会話の際に相手の目を見る、あるいは逸らす。相手の印象はどう変わるのでしょうか。
静岡産業大学教授で延べ3000億を超える人間の行動パターンを分析してきた岩本武範氏は「目を見るだけでは印象をよくすることはできない」と解説します。岩本氏の著書『なぜ4人以上の場になると途端に会話が苦手になるのか』(サンマーク出版)から、一部引用・再編集してご紹介します。
「目を見て話す」神話は誤解
「話をするときは、ちゃんと相手の目を見て話しなさい」
あなたも何度かそう言われたことがあるのではないでしょうか。
ところが目を見るだけでは印象をよくすることはできません。反対に「感じ悪い!」と思われることも。
「じゃあ、話すときどこを見ればいいの?」と、戸惑ってしまうかもしれません。
でも、ご安心ください。
これを解決するヒントは、ジュースの「なっちゃん!」にあります。
「なっちゃん!」といえば、1998年に発売されて以来、長い人気を誇るロングセラー商品です。
もちろん飲めばおいしいことがわかるのですが、購入する前はほかのジュースとどれほど味に差があるのか、素人目ではわかりません。
ではなぜ、発売してすぐ爆発的なヒットを記録したのか、私の研究仲間の実験で、この点を説明する興味深い調査があります。
彼は、脳科学を駆使して消費者が反応しやすい商品パッケージをつくる専門家です。彼のチームがおこなった実験で、複数の商品パッケージを消費者に見せ、パッケージのどこに注目しているのかをリサーチした調査があります。

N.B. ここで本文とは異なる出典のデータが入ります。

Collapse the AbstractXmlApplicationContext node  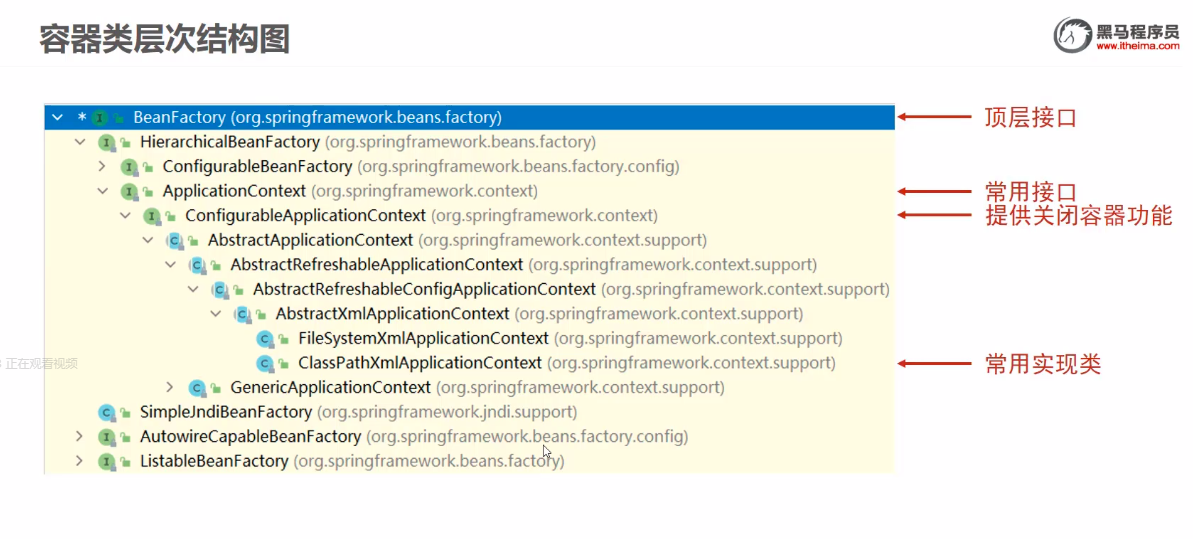tap(215, 314)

実験の結果、消費者は「人の顔」が描かれたパッケージや、人の顔に見える模様が入ったものに視線を向ける傾向が有意に強い、つまり「人間は『人の顔』に注目しやすい」ことがわかったのです。
「なっちゃん!」にも、シンボルマークともいえる「顔」がパッケージに大きく描かれていました。
この「顔」が、消費者の購買意欲をかきたてるのに一役買ったと考えられます。
人は文字には反応しづらく、顔など、自分と形状が似ているものに反応しやすいという性質があります。メールでも顔文字が入っていると読みやすかったり、相手の感情が見えやすかったりしますよね。
同じように、パッケージに人の顔がついている「なっちゃん!」を見ると、消費者の脳は反応しやすいため、あれだけ大ヒットしたのでしょう。